Elizabeth Neel, Remote Control, 2010, Galleria Monica de Cardenas
Elizabeth Neel’s works-on-paper capture her precision with paint, and the gestural quality of her work at an intimate scale. I’m drawn to her mix of abstract washes of color and hints of floral detail which create this romantic piece. Neel received her MFA at Columbia University in 2007 and has since shown at Susanne Vielmetter Projects Los Angeles, Pilar Corrias Gallery in London, Sikkema Jenkins & Co. in New York, and the Sculpture Center in Long Island City.
Marking the artist’s first exhibition in the U.S., Nitegeka’s solo booth with Marianne Boesky will feature flat abstractions that tackle the nature of cultural borders and the shifting state of personal and collective identity. The Burundi-born artist is best known for his large-scale installations, which have been exhibited at the Palais de Tokyo in Paris and the Institut Français in Dakar, Senegal.

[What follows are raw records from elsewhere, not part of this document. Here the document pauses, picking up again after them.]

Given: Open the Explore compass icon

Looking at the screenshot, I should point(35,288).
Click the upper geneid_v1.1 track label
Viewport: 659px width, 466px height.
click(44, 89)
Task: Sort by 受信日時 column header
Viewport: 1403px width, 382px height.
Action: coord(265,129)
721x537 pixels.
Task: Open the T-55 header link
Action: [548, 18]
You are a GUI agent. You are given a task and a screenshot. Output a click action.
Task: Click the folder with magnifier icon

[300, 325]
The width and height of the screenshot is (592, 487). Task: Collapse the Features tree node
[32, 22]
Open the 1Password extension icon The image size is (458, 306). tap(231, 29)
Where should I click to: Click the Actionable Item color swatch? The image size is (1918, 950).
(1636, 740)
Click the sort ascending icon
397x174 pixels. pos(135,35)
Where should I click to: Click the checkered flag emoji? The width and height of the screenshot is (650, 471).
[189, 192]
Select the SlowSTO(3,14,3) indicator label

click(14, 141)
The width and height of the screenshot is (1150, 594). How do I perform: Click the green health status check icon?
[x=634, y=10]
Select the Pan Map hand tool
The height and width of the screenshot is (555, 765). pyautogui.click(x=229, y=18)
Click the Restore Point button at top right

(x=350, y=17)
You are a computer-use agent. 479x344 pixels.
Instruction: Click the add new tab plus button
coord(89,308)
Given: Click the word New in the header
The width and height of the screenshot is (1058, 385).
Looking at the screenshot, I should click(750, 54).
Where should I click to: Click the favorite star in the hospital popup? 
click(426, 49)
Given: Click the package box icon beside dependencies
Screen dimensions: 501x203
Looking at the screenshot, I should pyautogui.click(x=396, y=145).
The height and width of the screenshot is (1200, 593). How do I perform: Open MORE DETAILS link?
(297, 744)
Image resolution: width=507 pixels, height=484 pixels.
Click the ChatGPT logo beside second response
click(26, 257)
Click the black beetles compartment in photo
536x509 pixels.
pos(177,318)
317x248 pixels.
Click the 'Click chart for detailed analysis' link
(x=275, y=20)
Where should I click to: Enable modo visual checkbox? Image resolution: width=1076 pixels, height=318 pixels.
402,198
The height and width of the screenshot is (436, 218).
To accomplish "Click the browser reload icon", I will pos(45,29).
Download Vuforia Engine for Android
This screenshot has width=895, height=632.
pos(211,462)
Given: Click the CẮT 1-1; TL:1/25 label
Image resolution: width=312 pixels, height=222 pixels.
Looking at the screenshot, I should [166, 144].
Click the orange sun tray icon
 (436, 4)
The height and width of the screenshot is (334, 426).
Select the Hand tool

Impressions of light and movement, like the effect of a camera shutter being left open, are captured on Thomas Fougeirol’s canvases. I love how at first glance this painting looks like the horizon line at sunrise, and at a second glance it’s sunlight reflecting off a placid lake. I suspect I’ll see new impressions with each viewing. His work is currently on view at The Centre Pompidou in Paris through March 31.
Claudia Wieser is inspired by Modernists like Wassily Kandinsky and Paul Klee, but she also cites architecture, film, theater, and conceptual art as equally influential on her practice. When I first saw Wieser’s gold leaf drawings, simplistic and precise, I thought of math class meets Barnum & Bailey. This playful sculpture, on view at Sies + Höke’s booth, brings her drawings right off the page to create a totem for playfulness and form.
Who wouldn’t want to sleep in a room of water lilies and the swaying river reeds of Giverny? Enough said.
Eddie Martinez’s paintings have been shown around the world and are owned by such institutions as the Dakis Joannou Collection and the MACRO FUTURE Museum of Contemporary Art in Rome. I’ve loved Eddie Martinez’s work since seeing Fruit Punched at Deitch Projects in 2007. Over the years his style has evolved to feature more loose, free-flowing forms, but has retained its effervescent and happy-go-lucky quality.